SET TASK: From the comment thread below, list the examples the text gives of Dyson's space-based ideas.

SOURCE TEXT:

>> Start

Hengist, you asked "How did you get on to Dyson anyhow ?" and the answer is because Dr Betts (Jan 6, 2012 at 1:16 PM) mentioned him as being next on his reading list, after Sagan, so I thought it somewhat relevant. Moreover, you seemed keen to know what great physicists of the past thought about AWG and Dyson, who has far more scientific 'gravitas' than Sagan, is probably the only one to have made explicit statements on the subject.

For me, Dyson has always been something of a legend because of his space-based ideas (e.g. the Dyson Sphere, Project Orion and as his general efforts at the Space Studies Institute) and the fact that his views on AGW tend to parallel my own was something of a pleasant surprise when I first learned of them in 2007. Arthur Clarke once said of Dyson that he was one of the few authentic geniuses he had ever met, though I would not use this statement to justify Dyson's views on AGW... his own words and logic are more than sufficient.

By the way, I believe Feynman would have held similar views about AGW, given his warnings about 'cargo cult science', but that's clearly just speculation on my part.

Jan 7, 2012 at 3:29 PM | Unregistered CommenterDave Salt

Feynman and Dyson brought clarity to science.

The high feedback CO2-AGW theory only works if you falsify key physics and assemble it in a computer model which has no null hypothesis.

It's alchemy, not science.

Jan 7, 2012 at 4:40 PM | Unregistered Commentermydogsgotnonose

"What's next for Bishop Hill I wonder. Johannes Kepler on MMR ?"

>> End

GIVEN DATA:
>> Start

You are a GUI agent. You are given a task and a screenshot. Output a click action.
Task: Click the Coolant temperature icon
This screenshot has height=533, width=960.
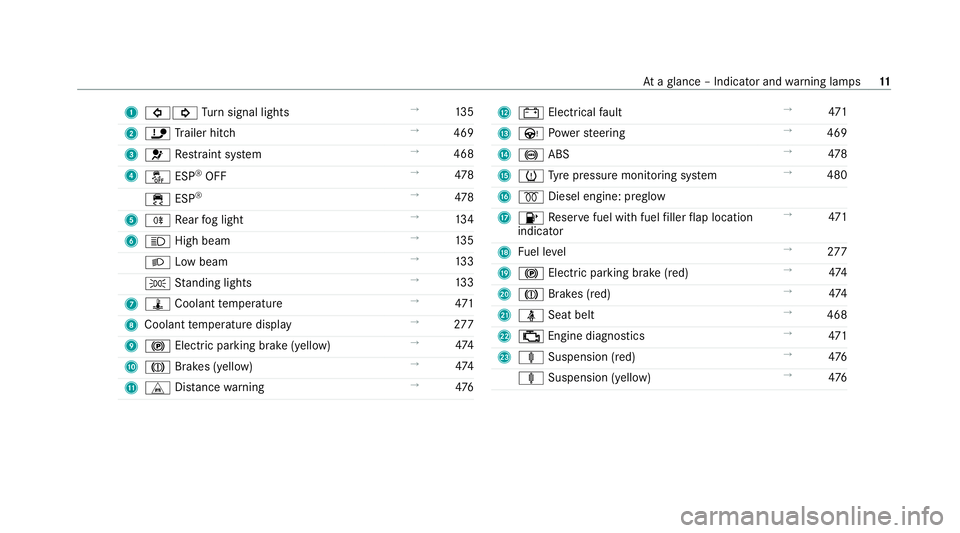(157, 304)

>> End

RESPONSE TO THE TASK:
- the Dyson Sphere
- Project Orion
- his general efforts at the Space Studies Institute